Suara beduk dari musala memanggil orang-orang dusun tanpa terkecuali. Mereka berduyun-duyun menuju ke sana setelah kang Sarman mengumandangkan azan Magrib yang terdengar dari toa tua satu-satunya milik warga. Suara yang bergema hingga ke puncak bukit di seberang dusun selalu dapat membangunkan niat warga untuk melaksanakan kewajiban sebagai manusia beragama. Begitulah titah sang pencipta kepada para makhluk di jagad semesta.
Di ujung, terlihat temaram bayangan seseorang melaju perlahan ke arah warga yang berhamburan di jalanan. Perawakannya tak dikenali beberapa pasang mata yang tertuju ke arahnya sehingga meyakinkan warga bahwa dia bukanlah bagian dari penghuni dusun mereka. Dia terlihat gugup saat seorang wanita paruh baya mendekat serta melontarkan tanya padanya. Dia pun hanya tergeming, menunduk, dan menggeleng ketika wanita paruh baya menanyakan nama dan asal dirinya. Beberapa pasang mata masih menghunjamkan tatapan kepada wanita yang tak dikenali itu. Para warga menggumam seperti hendak mengadili kehadirannya yang tak dikehendaki. Dia makin tak dapat bersikap; hanya mengatupkan bibir dan menampik pandang beberapa orang di hadapannya itu.
Tak berselang lama, kang Sarman menyerukan iqomah dari arah musala. Warga yang dari tadi berdiri tergeming -dengan sepenggal tanya di benak mereka tentang sosok wanita asing yang baru saja mereka jumpai- segera berlarian meninggalkan wanita tersebut kembali seorang diri. Mereka bergegas menuju musala yang sudah dekat dengan tempat mereka terhenti barusan. Wanita asing itu kembali berjalan -entah menuju ke rumah siapa dan untuk apa kiranya dia datang tanpa dipinta- mengikuti likuan jalan yang dihadapinya.

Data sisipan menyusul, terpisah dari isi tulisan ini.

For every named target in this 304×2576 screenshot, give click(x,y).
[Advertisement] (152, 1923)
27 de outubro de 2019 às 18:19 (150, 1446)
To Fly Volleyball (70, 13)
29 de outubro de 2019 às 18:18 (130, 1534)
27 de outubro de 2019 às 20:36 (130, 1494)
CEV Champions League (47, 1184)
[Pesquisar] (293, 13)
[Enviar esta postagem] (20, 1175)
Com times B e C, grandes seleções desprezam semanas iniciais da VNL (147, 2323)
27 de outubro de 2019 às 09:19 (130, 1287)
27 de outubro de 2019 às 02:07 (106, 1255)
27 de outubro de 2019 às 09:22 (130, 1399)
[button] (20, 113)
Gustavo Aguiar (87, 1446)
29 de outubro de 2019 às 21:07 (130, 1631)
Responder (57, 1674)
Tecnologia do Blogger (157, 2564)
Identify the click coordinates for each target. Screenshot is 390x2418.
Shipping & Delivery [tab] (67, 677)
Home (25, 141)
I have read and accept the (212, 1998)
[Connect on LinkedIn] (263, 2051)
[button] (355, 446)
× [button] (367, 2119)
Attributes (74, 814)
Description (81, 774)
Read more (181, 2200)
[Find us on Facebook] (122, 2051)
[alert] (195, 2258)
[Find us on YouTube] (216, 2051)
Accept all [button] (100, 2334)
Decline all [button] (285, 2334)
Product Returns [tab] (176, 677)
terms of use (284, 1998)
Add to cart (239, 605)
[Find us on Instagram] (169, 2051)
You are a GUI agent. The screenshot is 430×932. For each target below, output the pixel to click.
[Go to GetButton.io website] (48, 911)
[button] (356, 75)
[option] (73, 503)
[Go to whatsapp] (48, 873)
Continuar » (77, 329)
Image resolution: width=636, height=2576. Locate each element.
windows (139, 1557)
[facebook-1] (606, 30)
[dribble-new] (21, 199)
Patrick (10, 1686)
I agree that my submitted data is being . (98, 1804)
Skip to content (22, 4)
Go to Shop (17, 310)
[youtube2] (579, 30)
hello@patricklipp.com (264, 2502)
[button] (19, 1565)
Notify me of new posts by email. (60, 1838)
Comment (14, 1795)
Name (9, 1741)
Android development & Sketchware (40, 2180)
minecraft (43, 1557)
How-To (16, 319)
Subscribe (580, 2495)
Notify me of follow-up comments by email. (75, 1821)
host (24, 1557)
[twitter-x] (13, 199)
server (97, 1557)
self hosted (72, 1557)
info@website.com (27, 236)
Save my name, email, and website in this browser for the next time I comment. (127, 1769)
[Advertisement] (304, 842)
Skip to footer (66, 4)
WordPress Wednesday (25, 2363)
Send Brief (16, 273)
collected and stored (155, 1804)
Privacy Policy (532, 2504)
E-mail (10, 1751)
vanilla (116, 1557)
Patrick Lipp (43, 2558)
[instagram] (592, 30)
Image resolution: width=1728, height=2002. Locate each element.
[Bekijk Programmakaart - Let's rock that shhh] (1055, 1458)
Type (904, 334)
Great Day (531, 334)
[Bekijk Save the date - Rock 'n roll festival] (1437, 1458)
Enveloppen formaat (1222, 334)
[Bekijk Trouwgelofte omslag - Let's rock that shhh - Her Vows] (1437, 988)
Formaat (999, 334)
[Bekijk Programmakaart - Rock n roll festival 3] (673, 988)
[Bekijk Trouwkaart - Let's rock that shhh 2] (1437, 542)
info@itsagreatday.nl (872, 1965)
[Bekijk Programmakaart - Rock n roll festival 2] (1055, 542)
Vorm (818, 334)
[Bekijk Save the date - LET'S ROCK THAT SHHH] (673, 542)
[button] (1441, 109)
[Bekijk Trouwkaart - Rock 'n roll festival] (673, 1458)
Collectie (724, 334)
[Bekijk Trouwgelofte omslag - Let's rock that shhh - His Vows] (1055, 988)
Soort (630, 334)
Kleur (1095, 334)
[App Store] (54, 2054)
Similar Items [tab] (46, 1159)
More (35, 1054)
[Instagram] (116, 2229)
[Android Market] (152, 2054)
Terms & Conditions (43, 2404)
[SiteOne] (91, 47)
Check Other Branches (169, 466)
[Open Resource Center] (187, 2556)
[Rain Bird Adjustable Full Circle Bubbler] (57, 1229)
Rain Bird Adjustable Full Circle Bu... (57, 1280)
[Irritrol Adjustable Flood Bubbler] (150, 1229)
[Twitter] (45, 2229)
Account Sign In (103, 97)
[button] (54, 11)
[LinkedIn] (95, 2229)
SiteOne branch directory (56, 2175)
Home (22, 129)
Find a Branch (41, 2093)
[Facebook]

Sayup terdengar derap yang berjejalan di dusun yang beralaskan tanah tanpa aspal hitam seperti menampik kehadiran sepasang pipit yang berkejaran di alam tanpa batas. Kunang-kunang bermain dengan kepak sayapnya, memancarkan pijaran menerangi gulita yang menyergap semesta. Adu sahutan jangkrik di balik pekatnya malam menyeruak hingga mengidungkan kesahajaan alam raya. Cahaya rembulan turut menyemarakkan suasana, seakan dia tahu bahwa malam ini dunia menghendaki kehadirannya.
Aku masih membereskan peralatan makan yang berserakan di atas meja. Dia -suamiku- hanya membisu di kursinya sambil tak henti memerhatikanku dan aku membiarkannya melakukan hal itu. Hingga aku selesai membenahi semua dan bergegas menuju kamar, dia masih saja tergeming di sana dengan tatapan penuh selisik. Entah apa yang ada di benaknya dan benakku kini; namun aku meyakini tentang apa yang mengendap dalam pikiranku adalah sesuatu yang juga dipikirkan olehnya.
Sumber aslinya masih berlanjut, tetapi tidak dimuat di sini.